Newsletter No. 791
Editorial-Opinion
November 1, 2007
LATEST “ANTITERRORISM” MEASURES UNDER FIRE
Reading the headlines today,
I’ve been pleased to discover that I am not the only person
outraged over the latest so-called “antiterrorism” measures
in Japan, nor the only one calling for Justice Minister Kunio
Hatoyama to be replaced.

Photo: Protestor in Tokyo
Source: Mainichi Daily News
There is a pretty brutal (and
hilarious) article in the Economist. This article reveals
that the only reason that Hatoyama
provided his disastrous little anecdote about his Al-Qaida contact
was because he was on the defensive before a hostile crowd of
foreign reporters who were upset over the fingerprinting issue.
As the Economist
put it: “The expats are up in arms.” They continued:
“Like so many security measures since 9/11, this one threatens
to be more of an inconvenience than an effective deterrent --
and counterproductive in other ways. Japan vies to be an international
financial centre, yet here it is making travel more difficult.

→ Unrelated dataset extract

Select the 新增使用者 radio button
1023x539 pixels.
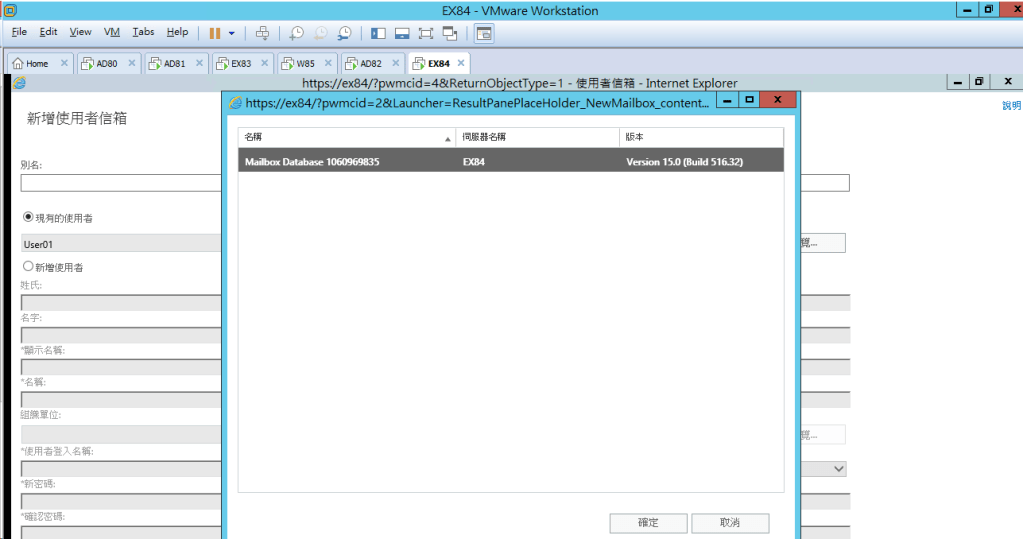(28, 267)
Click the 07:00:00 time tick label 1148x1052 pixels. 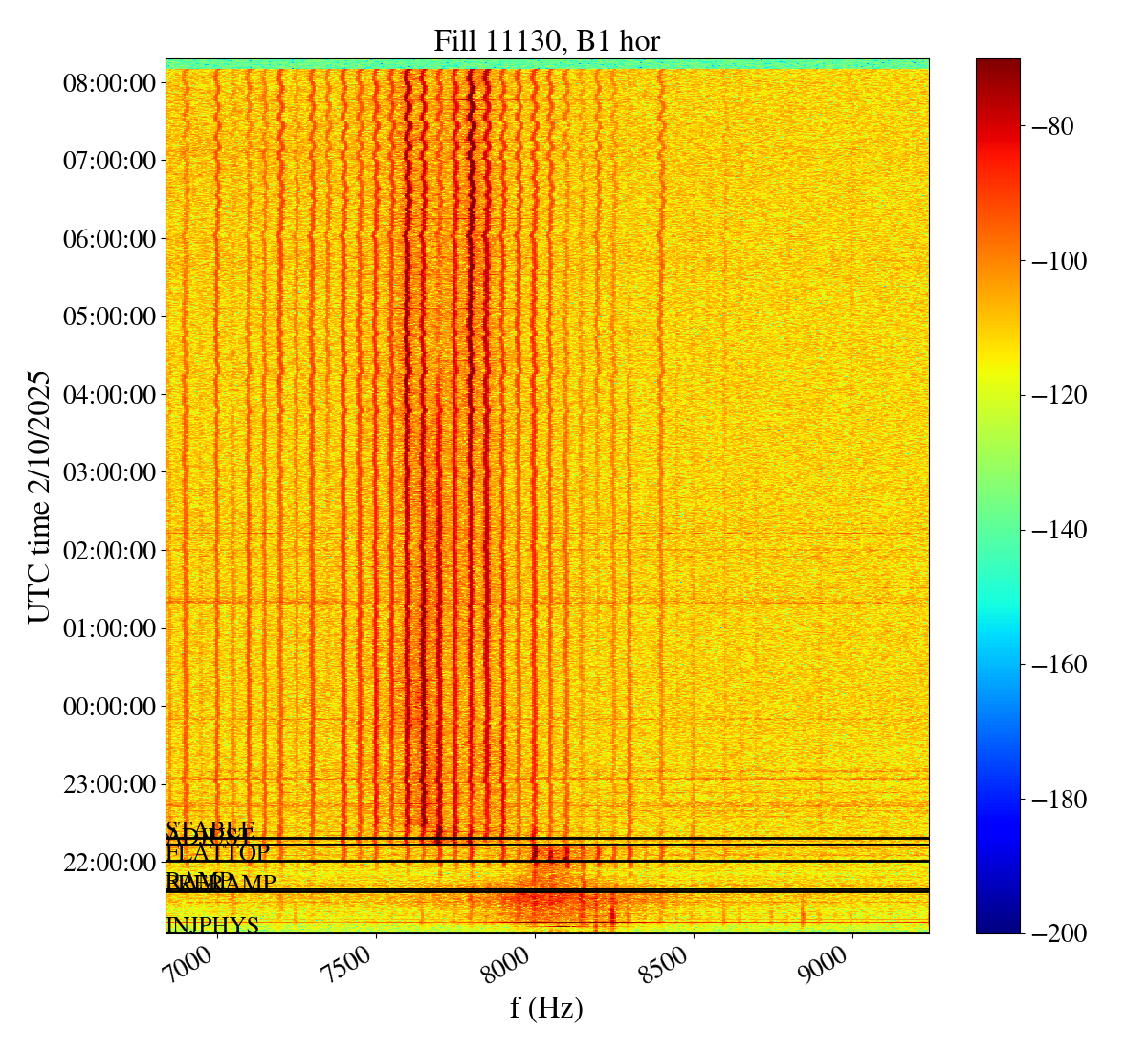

It wants to boost the number of foreign tourists, yet treats
visitors like criminals.”
But the Economist is not the only one on
this riff today. Below are three different opinion pieces hovering
around these very same issues.
I’m glad people are finally waking
up a little!
Fingerprinting Foreigners: Not So Welcome Anymore
By Kevin Rafferty
Japan Times, November 1, 2007
HONG KONG -- Japan is still purporting
to celebrate "Yokoso Japan"
or Welcome to Japan -- just as it is preparing to inflict on
every foreign visitor measures that are harassing, time-consuming,
unnecessary, and would be illegal if done to Japanese citizens
in Japan.
The measures have been condemned
by Amnesty International as "a violation of basic human
rights" and by the Japan Federation of Bar Associations,
but the justice ministry is determined to press ahead and fingerprint
and photograph every foreign visitor to Japan every time he
or she arrives in the country. The new scheme will start from
November 20.
Japan is the only country apart
from the United States to resort to fingerprinting foreigners,
but Tokyo is carrying it further and targeting almost everyone,
including people with permanent, work or spouse visas, as well
as short-term visitors. In the US, all permanent residents are
exempt. In Japan, only children under 16, diplomats and special-status,
mainly Korean, permanent residents will escape the lines and
the tedious procedures.
In a statement that was smug
and arrogant, and either dishonest or dangerously deluded, Naoto
Nikai, an immigration bureau official,
declared that the fingerprinting and photographing of foreigners
"will greatly contribute to preventing international terrorist
activities on our soil."
If the immigration bureau or
the justice ministry believes that fingerprinting will achieve
anything other than get money to buy expensive high-tech toys
and annoy queues of visitors, it needs a reality check. It is
time for foreign diplomats to protest that the fingerprinting
is discriminatory. The claim has been made that this is an internal
matter for Japan to decide. But if a new policy applies only
to foreigners, and if it is a treatment that local citizens
stubbornly resist as illegal if applied to them, then it is
also an external matter. Japanese jealously resist fingerprinting,
and only criminals or suspects are forced to provide fingerprints.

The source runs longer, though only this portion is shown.